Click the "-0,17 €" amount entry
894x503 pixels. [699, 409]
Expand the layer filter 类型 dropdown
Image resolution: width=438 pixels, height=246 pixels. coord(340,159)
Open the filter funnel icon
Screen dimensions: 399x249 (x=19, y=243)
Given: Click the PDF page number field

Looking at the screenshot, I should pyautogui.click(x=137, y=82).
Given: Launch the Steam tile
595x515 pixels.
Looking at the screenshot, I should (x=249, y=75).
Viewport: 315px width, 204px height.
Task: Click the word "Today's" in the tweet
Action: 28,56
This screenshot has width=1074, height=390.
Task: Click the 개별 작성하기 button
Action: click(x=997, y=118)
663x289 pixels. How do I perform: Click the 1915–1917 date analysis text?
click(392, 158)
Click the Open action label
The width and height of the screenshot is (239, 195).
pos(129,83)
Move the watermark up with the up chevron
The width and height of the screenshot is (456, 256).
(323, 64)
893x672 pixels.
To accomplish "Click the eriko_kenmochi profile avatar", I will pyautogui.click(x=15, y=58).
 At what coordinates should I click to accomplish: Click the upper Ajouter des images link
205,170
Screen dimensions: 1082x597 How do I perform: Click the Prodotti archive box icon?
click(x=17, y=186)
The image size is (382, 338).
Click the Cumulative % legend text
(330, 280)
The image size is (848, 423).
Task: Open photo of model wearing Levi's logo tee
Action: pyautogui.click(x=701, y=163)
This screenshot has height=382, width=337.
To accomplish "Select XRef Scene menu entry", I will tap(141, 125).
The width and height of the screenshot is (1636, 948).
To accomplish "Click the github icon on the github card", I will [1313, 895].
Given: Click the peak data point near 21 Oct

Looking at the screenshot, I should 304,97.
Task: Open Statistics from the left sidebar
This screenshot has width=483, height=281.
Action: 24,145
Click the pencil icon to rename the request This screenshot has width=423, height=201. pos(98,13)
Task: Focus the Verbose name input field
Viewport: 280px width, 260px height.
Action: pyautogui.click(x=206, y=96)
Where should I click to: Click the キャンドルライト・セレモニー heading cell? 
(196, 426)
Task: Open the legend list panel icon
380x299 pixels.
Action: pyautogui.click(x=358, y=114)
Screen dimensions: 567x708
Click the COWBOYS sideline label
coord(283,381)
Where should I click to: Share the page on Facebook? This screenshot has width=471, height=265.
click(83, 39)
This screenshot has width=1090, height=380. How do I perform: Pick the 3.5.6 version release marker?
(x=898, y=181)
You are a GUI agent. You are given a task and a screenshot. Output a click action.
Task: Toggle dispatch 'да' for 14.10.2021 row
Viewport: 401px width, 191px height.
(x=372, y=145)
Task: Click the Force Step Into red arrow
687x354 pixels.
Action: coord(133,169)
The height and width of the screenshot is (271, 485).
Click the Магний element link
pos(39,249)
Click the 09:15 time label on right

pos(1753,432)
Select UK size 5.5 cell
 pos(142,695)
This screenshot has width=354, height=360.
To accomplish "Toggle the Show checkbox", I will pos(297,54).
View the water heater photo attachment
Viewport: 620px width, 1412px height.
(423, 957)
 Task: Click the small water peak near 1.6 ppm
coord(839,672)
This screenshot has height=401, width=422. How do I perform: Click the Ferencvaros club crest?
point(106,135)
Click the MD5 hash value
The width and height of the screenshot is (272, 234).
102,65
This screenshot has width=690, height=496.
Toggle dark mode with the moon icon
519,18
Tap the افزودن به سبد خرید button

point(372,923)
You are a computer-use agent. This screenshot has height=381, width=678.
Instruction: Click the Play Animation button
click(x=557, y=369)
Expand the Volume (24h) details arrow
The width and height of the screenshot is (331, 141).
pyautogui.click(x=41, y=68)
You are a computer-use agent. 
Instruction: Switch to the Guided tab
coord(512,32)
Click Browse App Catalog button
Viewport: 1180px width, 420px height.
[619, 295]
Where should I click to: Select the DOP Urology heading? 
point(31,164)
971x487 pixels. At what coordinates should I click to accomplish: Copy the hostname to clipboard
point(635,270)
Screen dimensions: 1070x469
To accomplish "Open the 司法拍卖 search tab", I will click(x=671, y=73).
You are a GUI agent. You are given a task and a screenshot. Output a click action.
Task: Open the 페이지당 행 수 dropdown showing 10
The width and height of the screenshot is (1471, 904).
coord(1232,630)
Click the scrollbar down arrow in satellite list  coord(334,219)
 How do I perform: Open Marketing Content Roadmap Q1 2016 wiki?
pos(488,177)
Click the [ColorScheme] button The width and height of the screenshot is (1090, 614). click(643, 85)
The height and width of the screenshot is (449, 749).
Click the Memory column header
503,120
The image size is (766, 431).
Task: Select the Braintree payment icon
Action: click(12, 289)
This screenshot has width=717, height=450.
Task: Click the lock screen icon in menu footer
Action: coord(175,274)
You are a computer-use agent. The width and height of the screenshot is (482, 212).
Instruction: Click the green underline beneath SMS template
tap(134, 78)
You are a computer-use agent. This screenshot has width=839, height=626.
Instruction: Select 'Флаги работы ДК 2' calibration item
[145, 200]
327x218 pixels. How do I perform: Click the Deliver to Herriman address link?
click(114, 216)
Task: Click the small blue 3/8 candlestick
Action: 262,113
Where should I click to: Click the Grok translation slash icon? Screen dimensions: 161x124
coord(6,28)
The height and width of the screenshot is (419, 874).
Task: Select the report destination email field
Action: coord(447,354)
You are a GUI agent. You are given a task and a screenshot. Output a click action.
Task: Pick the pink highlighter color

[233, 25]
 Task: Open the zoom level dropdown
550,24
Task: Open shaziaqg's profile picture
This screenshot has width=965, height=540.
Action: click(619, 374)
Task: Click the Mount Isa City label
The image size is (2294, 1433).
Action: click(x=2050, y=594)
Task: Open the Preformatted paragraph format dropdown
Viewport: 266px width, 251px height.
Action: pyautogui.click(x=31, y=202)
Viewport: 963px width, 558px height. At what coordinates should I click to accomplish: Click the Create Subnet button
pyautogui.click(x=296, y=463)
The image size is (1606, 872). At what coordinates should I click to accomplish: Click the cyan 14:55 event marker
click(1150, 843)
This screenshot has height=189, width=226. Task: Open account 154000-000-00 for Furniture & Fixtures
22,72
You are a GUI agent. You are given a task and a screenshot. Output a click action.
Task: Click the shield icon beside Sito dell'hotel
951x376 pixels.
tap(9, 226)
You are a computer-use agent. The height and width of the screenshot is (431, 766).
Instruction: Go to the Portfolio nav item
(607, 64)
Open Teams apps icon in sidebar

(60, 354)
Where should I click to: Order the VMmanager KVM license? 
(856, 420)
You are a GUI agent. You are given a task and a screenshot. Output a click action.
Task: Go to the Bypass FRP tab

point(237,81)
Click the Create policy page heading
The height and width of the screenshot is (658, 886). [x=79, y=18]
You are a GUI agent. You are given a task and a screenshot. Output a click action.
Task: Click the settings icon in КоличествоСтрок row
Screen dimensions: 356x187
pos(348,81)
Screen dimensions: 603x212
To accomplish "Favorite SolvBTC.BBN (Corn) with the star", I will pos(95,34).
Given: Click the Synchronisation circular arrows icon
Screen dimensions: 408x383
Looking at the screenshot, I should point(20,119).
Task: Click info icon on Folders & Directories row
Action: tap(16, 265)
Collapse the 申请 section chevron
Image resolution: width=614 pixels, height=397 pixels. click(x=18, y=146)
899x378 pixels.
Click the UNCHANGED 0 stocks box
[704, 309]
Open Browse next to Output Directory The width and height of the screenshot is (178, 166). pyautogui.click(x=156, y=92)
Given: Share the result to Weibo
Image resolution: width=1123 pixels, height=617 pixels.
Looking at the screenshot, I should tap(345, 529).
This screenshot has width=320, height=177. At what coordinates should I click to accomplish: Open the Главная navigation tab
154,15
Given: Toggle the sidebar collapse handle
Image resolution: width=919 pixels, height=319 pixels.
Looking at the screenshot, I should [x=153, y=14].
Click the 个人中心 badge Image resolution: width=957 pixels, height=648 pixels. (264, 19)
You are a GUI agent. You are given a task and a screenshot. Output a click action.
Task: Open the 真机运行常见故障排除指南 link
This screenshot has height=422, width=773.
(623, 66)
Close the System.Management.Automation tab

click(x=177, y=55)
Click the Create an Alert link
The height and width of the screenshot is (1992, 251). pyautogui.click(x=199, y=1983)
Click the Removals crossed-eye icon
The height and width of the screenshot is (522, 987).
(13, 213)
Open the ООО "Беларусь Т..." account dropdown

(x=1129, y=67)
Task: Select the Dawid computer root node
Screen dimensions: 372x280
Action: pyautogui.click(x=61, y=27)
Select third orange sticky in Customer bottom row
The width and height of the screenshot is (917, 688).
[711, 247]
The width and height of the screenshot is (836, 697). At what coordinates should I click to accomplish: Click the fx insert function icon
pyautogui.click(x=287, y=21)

- Exercise directions -
Please set down the listing word for word, from its first line through the line containing "Screen dimensions: 399x249 (x=19, y=243)", including both of those lines.

- Solution below -
Click the "-0,17 €" amount entry
894x503 pixels. [699, 409]
Expand the layer filter 类型 dropdown
Image resolution: width=438 pixels, height=246 pixels. coord(340,159)
Open the filter funnel icon
Screen dimensions: 399x249 (x=19, y=243)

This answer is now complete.